# Melting Whispers - 2015



## DoiNomazi (Oct 19, 2013)

Invitation to a screening:

https://vimeo.com/143107435

"Melting Whispers - 2015" is a 163 minute long video diary filmed with consumer grade equipment during our paddling journey on the East Arm of Glacier Bay, Alaska.

Seduced by the powerful descriptions of John Muir and Rev. Samuel Hall Young, we tried to follow the echoes of their 1879 journey to Glacier Bay.

We never seek to establish any records, conquer peaks, or blaze new paths. We are just two, mostly sedentary, urban dwellers who enjoy the magic beauty and the untamed freedom offered by the wilderness.

We also love movies. We love watching movies and we have fun playing with cameras and editing. This video diary takes you aboard the Easy Rider Beluga tandem kayak and allows you to experience some visual and emotional details of our journey.

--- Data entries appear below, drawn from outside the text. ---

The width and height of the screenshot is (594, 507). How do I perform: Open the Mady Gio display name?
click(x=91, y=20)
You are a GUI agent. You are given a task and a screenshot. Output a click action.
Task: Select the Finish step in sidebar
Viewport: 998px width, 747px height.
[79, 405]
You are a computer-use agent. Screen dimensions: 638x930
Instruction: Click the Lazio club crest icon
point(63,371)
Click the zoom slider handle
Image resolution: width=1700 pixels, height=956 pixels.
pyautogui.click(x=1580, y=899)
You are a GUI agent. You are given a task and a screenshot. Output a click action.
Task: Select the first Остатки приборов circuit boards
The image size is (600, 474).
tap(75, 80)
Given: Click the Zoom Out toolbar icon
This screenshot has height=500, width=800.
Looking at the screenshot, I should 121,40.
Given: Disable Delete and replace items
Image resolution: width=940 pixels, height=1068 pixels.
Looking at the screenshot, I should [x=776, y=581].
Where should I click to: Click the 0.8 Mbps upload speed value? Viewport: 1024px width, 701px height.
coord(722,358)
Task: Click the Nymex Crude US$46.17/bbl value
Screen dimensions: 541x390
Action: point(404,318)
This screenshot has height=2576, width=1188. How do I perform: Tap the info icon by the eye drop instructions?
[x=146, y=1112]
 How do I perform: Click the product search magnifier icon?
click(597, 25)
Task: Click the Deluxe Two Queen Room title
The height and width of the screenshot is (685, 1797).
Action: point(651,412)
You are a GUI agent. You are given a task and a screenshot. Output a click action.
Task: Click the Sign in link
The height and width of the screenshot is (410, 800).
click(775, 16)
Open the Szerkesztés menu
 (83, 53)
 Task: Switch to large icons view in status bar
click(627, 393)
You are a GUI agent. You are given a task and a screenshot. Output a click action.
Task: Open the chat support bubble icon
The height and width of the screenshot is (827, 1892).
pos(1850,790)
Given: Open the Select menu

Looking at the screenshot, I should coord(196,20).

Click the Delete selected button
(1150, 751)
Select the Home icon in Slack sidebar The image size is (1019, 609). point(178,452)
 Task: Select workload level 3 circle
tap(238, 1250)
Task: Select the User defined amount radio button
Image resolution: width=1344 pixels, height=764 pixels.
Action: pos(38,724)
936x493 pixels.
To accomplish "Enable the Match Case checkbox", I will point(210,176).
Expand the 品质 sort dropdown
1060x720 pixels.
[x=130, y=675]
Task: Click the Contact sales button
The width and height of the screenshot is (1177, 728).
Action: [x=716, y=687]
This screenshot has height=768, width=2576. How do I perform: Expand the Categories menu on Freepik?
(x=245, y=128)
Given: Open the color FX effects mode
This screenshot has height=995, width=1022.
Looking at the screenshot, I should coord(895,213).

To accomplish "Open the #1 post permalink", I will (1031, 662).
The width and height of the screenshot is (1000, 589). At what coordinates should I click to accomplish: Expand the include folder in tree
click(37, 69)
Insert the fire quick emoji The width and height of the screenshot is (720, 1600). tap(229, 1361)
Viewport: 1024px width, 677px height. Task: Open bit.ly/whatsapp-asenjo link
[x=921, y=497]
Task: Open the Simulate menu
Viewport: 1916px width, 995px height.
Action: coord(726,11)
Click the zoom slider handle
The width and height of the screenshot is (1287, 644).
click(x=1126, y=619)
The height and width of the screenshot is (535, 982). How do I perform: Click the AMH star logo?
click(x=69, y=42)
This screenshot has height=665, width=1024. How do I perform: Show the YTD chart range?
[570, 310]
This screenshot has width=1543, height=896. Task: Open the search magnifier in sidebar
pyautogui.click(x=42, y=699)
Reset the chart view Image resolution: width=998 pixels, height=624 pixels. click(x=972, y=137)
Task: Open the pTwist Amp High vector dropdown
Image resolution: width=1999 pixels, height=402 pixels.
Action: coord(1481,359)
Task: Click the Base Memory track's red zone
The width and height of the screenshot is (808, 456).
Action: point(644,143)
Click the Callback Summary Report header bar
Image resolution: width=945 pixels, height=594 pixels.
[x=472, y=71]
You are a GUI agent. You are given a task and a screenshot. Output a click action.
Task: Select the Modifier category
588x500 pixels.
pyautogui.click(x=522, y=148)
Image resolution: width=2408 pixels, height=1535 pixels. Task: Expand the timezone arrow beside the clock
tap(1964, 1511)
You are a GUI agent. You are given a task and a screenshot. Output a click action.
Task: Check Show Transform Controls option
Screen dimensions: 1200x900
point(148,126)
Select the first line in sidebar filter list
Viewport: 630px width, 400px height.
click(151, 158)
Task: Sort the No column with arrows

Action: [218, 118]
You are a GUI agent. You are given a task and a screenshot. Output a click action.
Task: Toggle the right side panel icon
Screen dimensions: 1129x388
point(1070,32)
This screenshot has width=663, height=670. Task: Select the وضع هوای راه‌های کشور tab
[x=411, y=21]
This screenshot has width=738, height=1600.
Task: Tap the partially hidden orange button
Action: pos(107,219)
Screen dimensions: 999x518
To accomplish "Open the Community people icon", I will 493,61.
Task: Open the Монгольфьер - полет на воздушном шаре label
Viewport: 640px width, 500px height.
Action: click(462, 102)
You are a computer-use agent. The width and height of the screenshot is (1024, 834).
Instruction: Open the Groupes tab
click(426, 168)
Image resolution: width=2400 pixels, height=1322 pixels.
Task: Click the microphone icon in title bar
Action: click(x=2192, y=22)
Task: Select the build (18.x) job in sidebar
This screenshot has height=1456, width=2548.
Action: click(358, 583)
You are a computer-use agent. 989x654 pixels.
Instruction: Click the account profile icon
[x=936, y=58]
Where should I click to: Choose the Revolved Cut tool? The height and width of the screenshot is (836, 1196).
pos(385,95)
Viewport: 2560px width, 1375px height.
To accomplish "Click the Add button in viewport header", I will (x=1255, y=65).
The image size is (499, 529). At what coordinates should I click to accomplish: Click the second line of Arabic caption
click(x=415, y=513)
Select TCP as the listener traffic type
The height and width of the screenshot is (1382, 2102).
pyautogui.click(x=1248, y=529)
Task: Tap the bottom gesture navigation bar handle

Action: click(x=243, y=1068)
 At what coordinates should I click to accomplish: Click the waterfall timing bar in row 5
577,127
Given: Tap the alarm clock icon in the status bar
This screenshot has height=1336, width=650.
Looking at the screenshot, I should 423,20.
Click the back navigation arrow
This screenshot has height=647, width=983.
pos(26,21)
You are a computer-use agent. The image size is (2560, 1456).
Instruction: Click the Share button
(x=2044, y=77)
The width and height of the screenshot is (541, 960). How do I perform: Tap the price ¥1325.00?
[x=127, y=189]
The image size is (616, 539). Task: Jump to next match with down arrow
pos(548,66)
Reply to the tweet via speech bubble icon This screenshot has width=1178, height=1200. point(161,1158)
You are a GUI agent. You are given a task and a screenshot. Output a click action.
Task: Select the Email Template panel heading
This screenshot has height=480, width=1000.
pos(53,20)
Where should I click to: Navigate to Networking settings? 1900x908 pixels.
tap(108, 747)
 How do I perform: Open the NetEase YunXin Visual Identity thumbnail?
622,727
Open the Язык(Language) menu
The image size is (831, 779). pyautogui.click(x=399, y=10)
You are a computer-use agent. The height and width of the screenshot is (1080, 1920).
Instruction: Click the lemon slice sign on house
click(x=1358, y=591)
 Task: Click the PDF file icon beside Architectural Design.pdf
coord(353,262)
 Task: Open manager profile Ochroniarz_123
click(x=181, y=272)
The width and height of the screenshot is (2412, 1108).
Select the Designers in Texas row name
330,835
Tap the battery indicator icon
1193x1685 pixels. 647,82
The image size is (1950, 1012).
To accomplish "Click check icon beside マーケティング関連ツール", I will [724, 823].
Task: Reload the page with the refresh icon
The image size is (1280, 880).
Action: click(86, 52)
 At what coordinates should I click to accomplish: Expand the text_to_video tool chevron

We hope that our video diary will inspire you to fall in love with nature and embrace your own outdoors adventure.

Enjoy!


----------



## lmyers (Jun 10, 2008)

Really excellent video, or should I say movie. You have fantastic videography skills. I would say though that it was excessively long and needed some serious editing. I think you really could have got all the best content into about 45-60 minutes.

Thank you for sharing.


----------



## DoiNomazi (Oct 19, 2013)

lmyers said:


> Really excellent video, or should I say movie. You have fantastic videography skills. I would say though that it was excessively long and needed some serious editing. I think you really could have got all the best content into about 45-60 minutes.
> 
> Thank you for sharing.


Thank you very much for taking the time to watch and also thank you for taking time to offer the feedback.


----------